If you’ve been reluctantly sharing your pictures on Facebook, the company has released a new app this week that will allow you to comfortably do the same thing, but this time, in private with your friends and family.
Available in both Google Play and App Store, the app called “Moments” is currently receiving its reviews from first users. According to some of those, the app provides exactly as advertised, but some other recent photo apps, such as the new Flickr app or Google Photos, are a bit edgier.
Facebook’s private photo sharing app “Moments,” however, has the advantage of offering easier access to all your contacts and Facebook friends you would like to share photos with. Designers behind Moments thought that too many photos of your friends remain hidden in your camera roll because sometimes you don’t feel that those photos are Facebook worthy.
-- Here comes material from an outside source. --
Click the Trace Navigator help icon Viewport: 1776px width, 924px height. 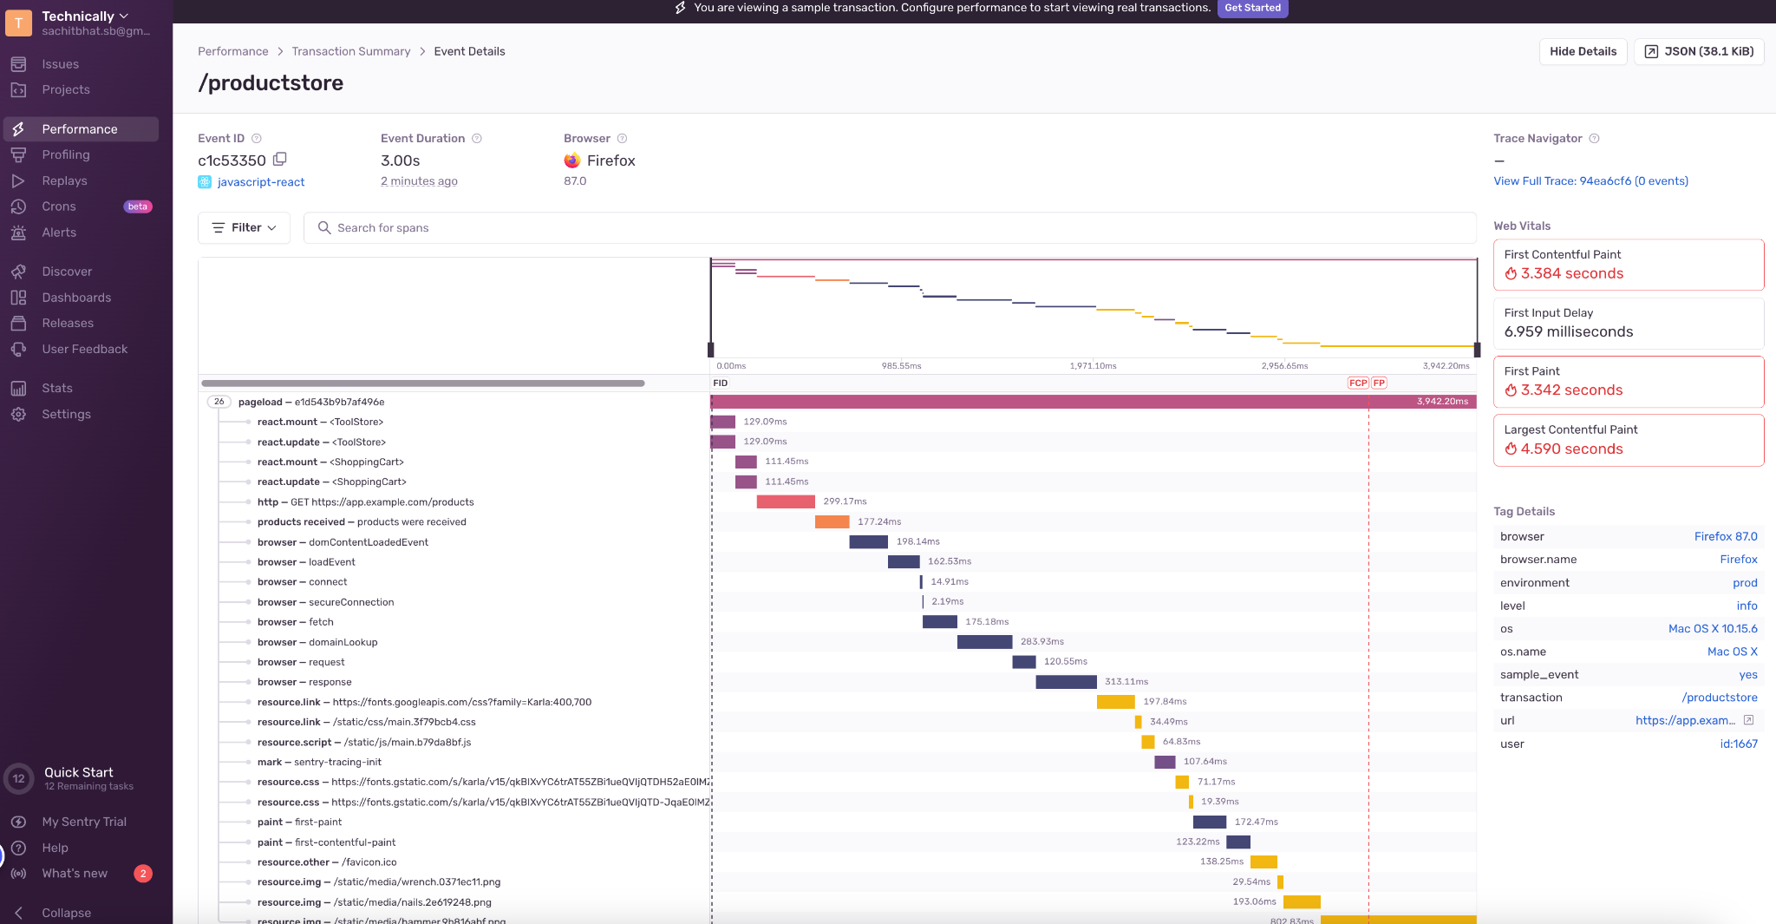1594,139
Facebook has lent Moments its facial recognition software – the same one that knows how to automatically tag your friends’ faces when you upload pictures – and with this tool, it can identify frequently photographed people and organize pictures into folders. Sharing them with your friends is, as usually, just one click away.
If you think Facebook’s snooping in your private pictures via facial recognition is a bit too much, you’re probably not in the target audience for this app. Facebook is gradually building a very nice app portfolio, with Moments joining Messenger, the communication platform and Instagram, the number one app in public photo sharing.
Some privacy advocates argue that the new app is on the verge of creepy, mostly because the facial recognition feature comes in by default, and users who dislike it have to specifically opt out of it.
Alvaro Bedoya, CEO at Center on Privacy and Tech at Georgetown Law, complained that Facebook has insisted over the years that the facial recognition be a default setting in their apps, instead of letting users turn it on by choice.
This helps them create one of the largest databases there is, because too few users actually turn it off. Having a way to identify people in pictures is not the problem, but shoving it down the user’s throat is, according to Bedoya.